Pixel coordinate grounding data
┌────────

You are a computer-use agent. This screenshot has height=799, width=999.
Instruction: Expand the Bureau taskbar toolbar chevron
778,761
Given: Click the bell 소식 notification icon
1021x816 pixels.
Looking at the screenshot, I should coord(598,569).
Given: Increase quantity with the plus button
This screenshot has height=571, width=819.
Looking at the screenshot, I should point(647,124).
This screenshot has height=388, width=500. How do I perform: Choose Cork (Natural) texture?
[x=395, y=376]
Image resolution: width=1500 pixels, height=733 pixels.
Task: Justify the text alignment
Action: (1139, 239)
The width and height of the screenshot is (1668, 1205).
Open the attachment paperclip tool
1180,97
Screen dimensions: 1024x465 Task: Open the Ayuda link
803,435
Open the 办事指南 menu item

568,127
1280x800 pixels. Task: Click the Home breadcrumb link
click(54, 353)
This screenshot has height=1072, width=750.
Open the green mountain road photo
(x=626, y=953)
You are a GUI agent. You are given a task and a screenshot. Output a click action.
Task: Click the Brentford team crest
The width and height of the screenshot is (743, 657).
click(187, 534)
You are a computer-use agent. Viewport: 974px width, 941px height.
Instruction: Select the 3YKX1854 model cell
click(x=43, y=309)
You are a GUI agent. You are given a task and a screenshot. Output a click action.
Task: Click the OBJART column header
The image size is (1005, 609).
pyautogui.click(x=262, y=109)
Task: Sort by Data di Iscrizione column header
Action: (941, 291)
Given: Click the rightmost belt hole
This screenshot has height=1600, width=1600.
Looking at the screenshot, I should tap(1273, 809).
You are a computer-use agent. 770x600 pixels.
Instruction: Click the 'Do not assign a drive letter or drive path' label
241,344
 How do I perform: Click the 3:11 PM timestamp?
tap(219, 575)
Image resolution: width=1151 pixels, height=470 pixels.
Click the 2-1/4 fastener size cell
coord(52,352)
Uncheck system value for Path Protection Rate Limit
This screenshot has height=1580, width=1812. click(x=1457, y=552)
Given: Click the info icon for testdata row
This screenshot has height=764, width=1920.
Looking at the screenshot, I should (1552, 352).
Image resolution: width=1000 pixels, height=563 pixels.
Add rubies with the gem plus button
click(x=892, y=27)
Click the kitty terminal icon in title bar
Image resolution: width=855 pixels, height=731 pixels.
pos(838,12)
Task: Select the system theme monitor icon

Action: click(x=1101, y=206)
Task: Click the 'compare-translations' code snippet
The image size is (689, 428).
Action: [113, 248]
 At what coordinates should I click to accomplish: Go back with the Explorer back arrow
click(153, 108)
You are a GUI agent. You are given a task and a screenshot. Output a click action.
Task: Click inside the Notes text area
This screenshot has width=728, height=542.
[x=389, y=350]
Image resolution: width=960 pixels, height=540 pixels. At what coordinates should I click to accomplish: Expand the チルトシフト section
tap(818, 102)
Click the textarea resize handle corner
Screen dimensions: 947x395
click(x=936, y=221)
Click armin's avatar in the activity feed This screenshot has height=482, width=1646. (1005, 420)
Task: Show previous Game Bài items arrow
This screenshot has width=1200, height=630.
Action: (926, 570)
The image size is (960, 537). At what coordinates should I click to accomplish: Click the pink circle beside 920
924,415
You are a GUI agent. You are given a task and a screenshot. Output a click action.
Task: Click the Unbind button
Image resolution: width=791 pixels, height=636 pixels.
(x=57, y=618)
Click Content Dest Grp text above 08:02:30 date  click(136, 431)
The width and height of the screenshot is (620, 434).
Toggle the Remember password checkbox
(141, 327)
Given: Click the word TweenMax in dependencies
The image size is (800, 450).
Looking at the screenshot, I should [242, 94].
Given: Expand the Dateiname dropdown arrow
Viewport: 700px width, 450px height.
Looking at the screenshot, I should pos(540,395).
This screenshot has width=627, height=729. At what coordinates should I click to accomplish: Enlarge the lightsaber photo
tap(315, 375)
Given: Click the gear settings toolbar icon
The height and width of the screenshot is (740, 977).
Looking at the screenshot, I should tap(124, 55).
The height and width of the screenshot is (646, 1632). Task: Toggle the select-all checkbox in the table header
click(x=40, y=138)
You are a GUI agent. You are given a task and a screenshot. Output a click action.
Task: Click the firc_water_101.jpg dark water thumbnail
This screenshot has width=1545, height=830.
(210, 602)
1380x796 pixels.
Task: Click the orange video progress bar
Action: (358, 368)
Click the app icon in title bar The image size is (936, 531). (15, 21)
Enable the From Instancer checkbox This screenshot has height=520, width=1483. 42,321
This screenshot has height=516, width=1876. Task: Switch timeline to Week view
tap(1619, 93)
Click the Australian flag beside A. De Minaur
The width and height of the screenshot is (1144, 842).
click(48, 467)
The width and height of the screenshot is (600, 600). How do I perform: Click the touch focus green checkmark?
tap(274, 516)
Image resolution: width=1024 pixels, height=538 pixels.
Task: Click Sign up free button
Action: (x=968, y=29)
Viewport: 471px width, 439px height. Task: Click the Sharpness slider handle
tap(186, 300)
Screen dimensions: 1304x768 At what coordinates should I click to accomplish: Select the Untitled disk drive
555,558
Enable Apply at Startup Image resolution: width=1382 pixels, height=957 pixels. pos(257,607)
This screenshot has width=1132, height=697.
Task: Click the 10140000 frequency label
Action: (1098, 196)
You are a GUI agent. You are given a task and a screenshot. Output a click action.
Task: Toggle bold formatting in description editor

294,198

└────────

## What this task involves
Nothing in the data may be left out; copy every line exactly.

## Task solution
You are a computer-use agent. This screenshot has height=799, width=999.
Instruction: Expand the Bureau taskbar toolbar chevron
778,761
Given: Click the bell 소식 notification icon
1021x816 pixels.
Looking at the screenshot, I should coord(598,569).
Given: Increase quantity with the plus button
This screenshot has height=571, width=819.
Looking at the screenshot, I should point(647,124).
This screenshot has height=388, width=500. How do I perform: Choose Cork (Natural) texture?
[x=395, y=376]
Image resolution: width=1500 pixels, height=733 pixels.
Task: Justify the text alignment
Action: (1139, 239)
The width and height of the screenshot is (1668, 1205).
Open the attachment paperclip tool
1180,97
Screen dimensions: 1024x465 Task: Open the Ayuda link
803,435
Open the 办事指南 menu item

568,127
1280x800 pixels. Task: Click the Home breadcrumb link
click(54, 353)
This screenshot has height=1072, width=750.
Open the green mountain road photo
(x=626, y=953)
You are a GUI agent. You are given a task and a screenshot. Output a click action.
Task: Click the Brentford team crest
The width and height of the screenshot is (743, 657).
click(187, 534)
You are a computer-use agent. Viewport: 974px width, 941px height.
Instruction: Select the 3YKX1854 model cell
click(x=43, y=309)
You are a GUI agent. You are given a task and a screenshot. Output a click action.
Task: Click the OBJART column header
The image size is (1005, 609).
pyautogui.click(x=262, y=109)
Task: Sort by Data di Iscrizione column header
Action: (941, 291)
Given: Click the rightmost belt hole
This screenshot has height=1600, width=1600.
Looking at the screenshot, I should tap(1273, 809).
You are a computer-use agent. 770x600 pixels.
Instruction: Click the 'Do not assign a drive letter or drive path' label
241,344
 How do I perform: Click the 3:11 PM timestamp?
tap(219, 575)
Image resolution: width=1151 pixels, height=470 pixels.
Click the 2-1/4 fastener size cell
coord(52,352)
Uncheck system value for Path Protection Rate Limit
This screenshot has height=1580, width=1812. click(x=1457, y=552)
Given: Click the info icon for testdata row
This screenshot has height=764, width=1920.
Looking at the screenshot, I should (1552, 352).
Image resolution: width=1000 pixels, height=563 pixels.
Add rubies with the gem plus button
click(x=892, y=27)
Click the kitty terminal icon in title bar
Image resolution: width=855 pixels, height=731 pixels.
pos(838,12)
Task: Select the system theme monitor icon

Action: click(x=1101, y=206)
Task: Click the 'compare-translations' code snippet
The image size is (689, 428).
Action: [113, 248]
 At what coordinates should I click to accomplish: Go back with the Explorer back arrow
click(153, 108)
You are a GUI agent. You are given a task and a screenshot. Output a click action.
Task: Click inside the Notes text area
This screenshot has width=728, height=542.
[x=389, y=350]
Image resolution: width=960 pixels, height=540 pixels. At what coordinates should I click to accomplish: Expand the チルトシフト section
tap(818, 102)
Click the textarea resize handle corner
Screen dimensions: 947x395
click(x=936, y=221)
Click armin's avatar in the activity feed This screenshot has height=482, width=1646. (1005, 420)
Task: Show previous Game Bài items arrow
This screenshot has width=1200, height=630.
Action: (926, 570)
The image size is (960, 537). At what coordinates should I click to accomplish: Click the pink circle beside 920
924,415
You are a GUI agent. You are given a task and a screenshot. Output a click action.
Task: Click the Unbind button
Image resolution: width=791 pixels, height=636 pixels.
(x=57, y=618)
Click Content Dest Grp text above 08:02:30 date  click(136, 431)
The width and height of the screenshot is (620, 434).
Toggle the Remember password checkbox
(141, 327)
Given: Click the word TweenMax in dependencies
The image size is (800, 450).
Looking at the screenshot, I should [242, 94].
Given: Expand the Dateiname dropdown arrow
Viewport: 700px width, 450px height.
Looking at the screenshot, I should pos(540,395).
This screenshot has width=627, height=729. At what coordinates should I click to accomplish: Enlarge the lightsaber photo
tap(315, 375)
Given: Click the gear settings toolbar icon
The height and width of the screenshot is (740, 977).
Looking at the screenshot, I should tap(124, 55).
The height and width of the screenshot is (646, 1632). Task: Toggle the select-all checkbox in the table header
click(x=40, y=138)
You are a GUI agent. You are given a task and a screenshot. Output a click action.
Task: Click the firc_water_101.jpg dark water thumbnail
This screenshot has width=1545, height=830.
(210, 602)
1380x796 pixels.
Task: Click the orange video progress bar
Action: (358, 368)
Click the app icon in title bar The image size is (936, 531). (15, 21)
Enable the From Instancer checkbox This screenshot has height=520, width=1483. 42,321
This screenshot has height=516, width=1876. Task: Switch timeline to Week view
tap(1619, 93)
Click the Australian flag beside A. De Minaur
The width and height of the screenshot is (1144, 842).
click(48, 467)
The width and height of the screenshot is (600, 600). How do I perform: Click the touch focus green checkmark?
tap(274, 516)
Image resolution: width=1024 pixels, height=538 pixels.
Task: Click Sign up free button
Action: (x=968, y=29)
Viewport: 471px width, 439px height. Task: Click the Sharpness slider handle
tap(186, 300)
Screen dimensions: 1304x768 At what coordinates should I click to accomplish: Select the Untitled disk drive
555,558
Enable Apply at Startup Image resolution: width=1382 pixels, height=957 pixels. pos(257,607)
This screenshot has width=1132, height=697.
Task: Click the 10140000 frequency label
Action: (1098, 196)
You are a GUI agent. You are given a task and a screenshot. Output a click action.
Task: Toggle bold formatting in description editor

294,198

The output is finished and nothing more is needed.